TASK REQUIREMENTS:
Give the following records again in full and without alteration.

··········

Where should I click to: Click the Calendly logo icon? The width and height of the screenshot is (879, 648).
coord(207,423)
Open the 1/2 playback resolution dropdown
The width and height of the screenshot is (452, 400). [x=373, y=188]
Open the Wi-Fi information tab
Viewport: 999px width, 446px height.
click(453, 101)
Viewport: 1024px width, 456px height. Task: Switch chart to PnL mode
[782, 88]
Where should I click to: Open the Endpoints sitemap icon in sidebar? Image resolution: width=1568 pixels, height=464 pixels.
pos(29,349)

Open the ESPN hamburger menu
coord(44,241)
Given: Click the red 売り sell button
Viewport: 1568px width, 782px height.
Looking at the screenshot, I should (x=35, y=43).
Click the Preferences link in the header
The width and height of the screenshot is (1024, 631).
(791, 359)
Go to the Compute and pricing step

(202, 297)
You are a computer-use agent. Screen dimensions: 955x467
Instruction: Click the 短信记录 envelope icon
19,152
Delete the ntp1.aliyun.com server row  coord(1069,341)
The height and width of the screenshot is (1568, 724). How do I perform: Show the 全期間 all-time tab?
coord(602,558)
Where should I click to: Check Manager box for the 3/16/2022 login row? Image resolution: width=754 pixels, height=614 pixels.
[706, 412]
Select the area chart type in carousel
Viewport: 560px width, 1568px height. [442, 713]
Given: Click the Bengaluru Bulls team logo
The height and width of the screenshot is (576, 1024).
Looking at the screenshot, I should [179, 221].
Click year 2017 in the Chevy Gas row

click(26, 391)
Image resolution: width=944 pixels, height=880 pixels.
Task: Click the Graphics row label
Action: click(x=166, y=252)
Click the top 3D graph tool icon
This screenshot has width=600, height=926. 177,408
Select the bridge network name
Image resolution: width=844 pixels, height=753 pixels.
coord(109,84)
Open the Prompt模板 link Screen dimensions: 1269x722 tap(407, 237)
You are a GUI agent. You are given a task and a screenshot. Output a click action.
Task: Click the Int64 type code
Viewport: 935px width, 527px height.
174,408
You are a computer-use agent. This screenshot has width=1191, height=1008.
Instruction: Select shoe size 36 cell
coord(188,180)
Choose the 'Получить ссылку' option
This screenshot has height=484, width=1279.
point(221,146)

··········

ANSWER BELOW:
Where should I click to: Click the Calendly logo icon? The width and height of the screenshot is (879, 648).
coord(207,423)
Open the 1/2 playback resolution dropdown
The width and height of the screenshot is (452, 400). [x=373, y=188]
Open the Wi-Fi information tab
Viewport: 999px width, 446px height.
click(453, 101)
Viewport: 1024px width, 456px height. Task: Switch chart to PnL mode
[782, 88]
Where should I click to: Open the Endpoints sitemap icon in sidebar? Image resolution: width=1568 pixels, height=464 pixels.
pos(29,349)

Open the ESPN hamburger menu
coord(44,241)
Given: Click the red 売り sell button
Viewport: 1568px width, 782px height.
Looking at the screenshot, I should (x=35, y=43).
Click the Preferences link in the header
The width and height of the screenshot is (1024, 631).
(791, 359)
Go to the Compute and pricing step

(202, 297)
You are a computer-use agent. Screen dimensions: 955x467
Instruction: Click the 短信记录 envelope icon
19,152
Delete the ntp1.aliyun.com server row  coord(1069,341)
The height and width of the screenshot is (1568, 724). How do I perform: Show the 全期間 all-time tab?
coord(602,558)
Where should I click to: Check Manager box for the 3/16/2022 login row? Image resolution: width=754 pixels, height=614 pixels.
[706, 412]
Select the area chart type in carousel
Viewport: 560px width, 1568px height. [442, 713]
Given: Click the Bengaluru Bulls team logo
The height and width of the screenshot is (576, 1024).
Looking at the screenshot, I should [179, 221].
Click year 2017 in the Chevy Gas row

click(26, 391)
Image resolution: width=944 pixels, height=880 pixels.
Task: Click the Graphics row label
Action: click(x=166, y=252)
Click the top 3D graph tool icon
This screenshot has width=600, height=926. 177,408
Select the bridge network name
Image resolution: width=844 pixels, height=753 pixels.
coord(109,84)
Open the Prompt模板 link Screen dimensions: 1269x722 tap(407, 237)
You are a GUI agent. You are given a task and a screenshot. Output a click action.
Task: Click the Int64 type code
Viewport: 935px width, 527px height.
174,408
You are a computer-use agent. This screenshot has width=1191, height=1008.
Instruction: Select shoe size 36 cell
coord(188,180)
Choose the 'Получить ссылку' option
This screenshot has height=484, width=1279.
point(221,146)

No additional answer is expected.